Literature DB >> 11872993

Analysis of the mitochondrial DNA genome in the peripheral blood leukocytes of HIV-infected patients with or without lipoatrophy.

Grace McComsey1, Duan-Jun Tan, Michael Lederman, Elizabeth Wilson, Lee-Jun Wong.   

Abstract

OBJECTIVE: To investigate the molecular mechanisms of nucleoside analogue reverse transcriptase inhibitor (NRTI)-associated mitochondrial dysfunction.
METHODS: Peripheral blood samples were collected from 10 healthy individuals, 10 HIV-infected, NRTI-treated patients with lipoatrophy, and four HIV-infected patients naive to all antiretrovirals. DNA was isolated from the leukocytes and the mitochondrial genome analyzed for DNA depletion, deletions and point mutations.
RESULTS: We were not able to detect mitochodrial DNA (mtDNA) depletion, deletions, or DNA rearrangements in any of the specimens, including one from a patient with fulminant lactic acidosis.
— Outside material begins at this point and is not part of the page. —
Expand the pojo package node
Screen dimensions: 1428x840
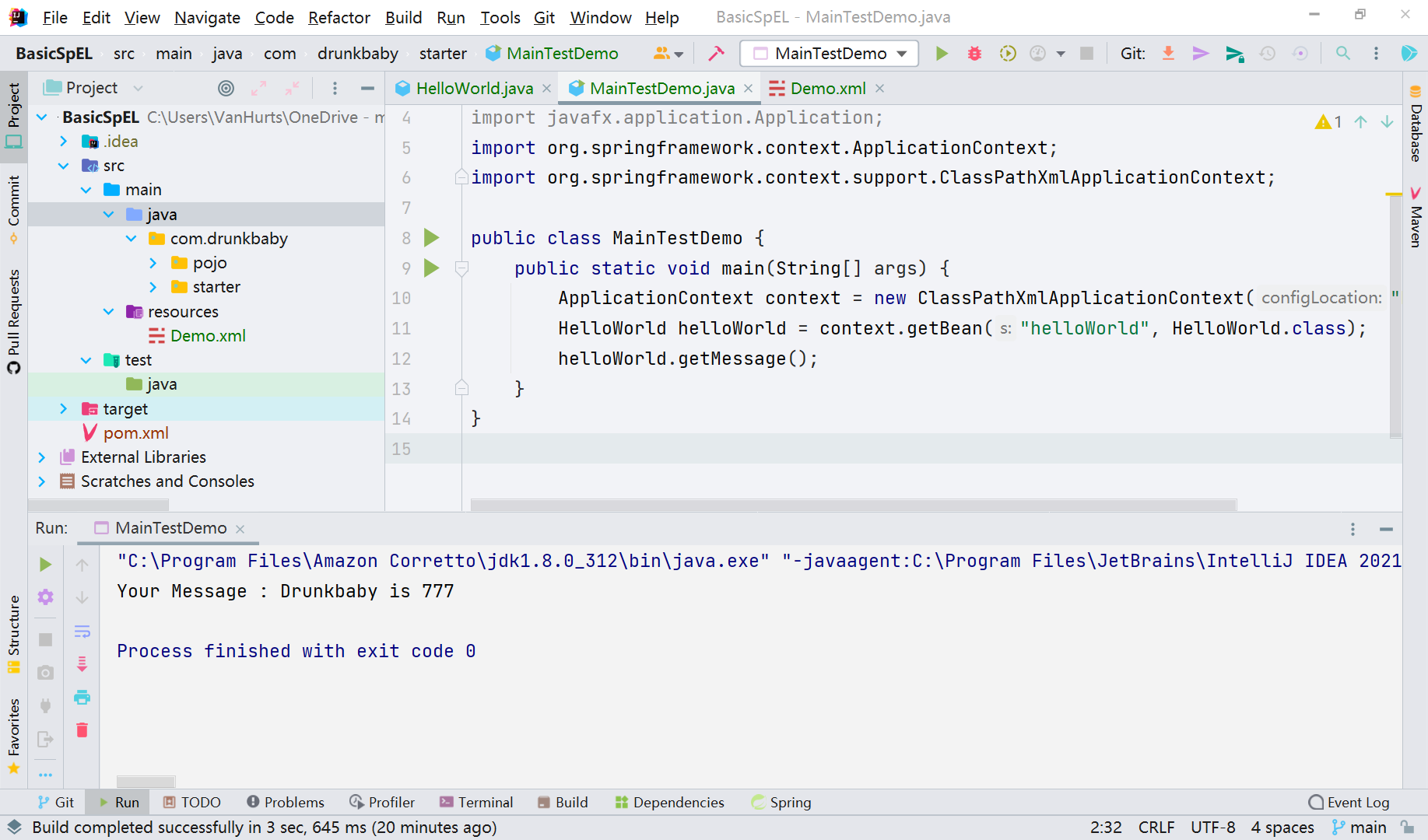[x=153, y=263]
A complete analysis of the entire mitochondrial genome by temporal temperature gradient gel electrophoresis revealed several nucleotide substitutions in blood mtDNA of several HIV infected patients.
CONCLUSION: We found no evidence for NRTI-associated mtDNA depletion or gross mtDNA mutations in leukocytes of HIV-infected patients, regardless of their treatment history. Thus, either NRTI-induced mutations in mtDNA are tissue-specific or alternatively, pre-existent mtDNA variations in HIV disease predispose to the development of clinically apparent mitochondrial dysfunction during NRTI therapy. The significance of mtDNA variations in the development of mitochondrial-related clinical conditions in HIV patients with or without NRTI therapy is to be further investigated.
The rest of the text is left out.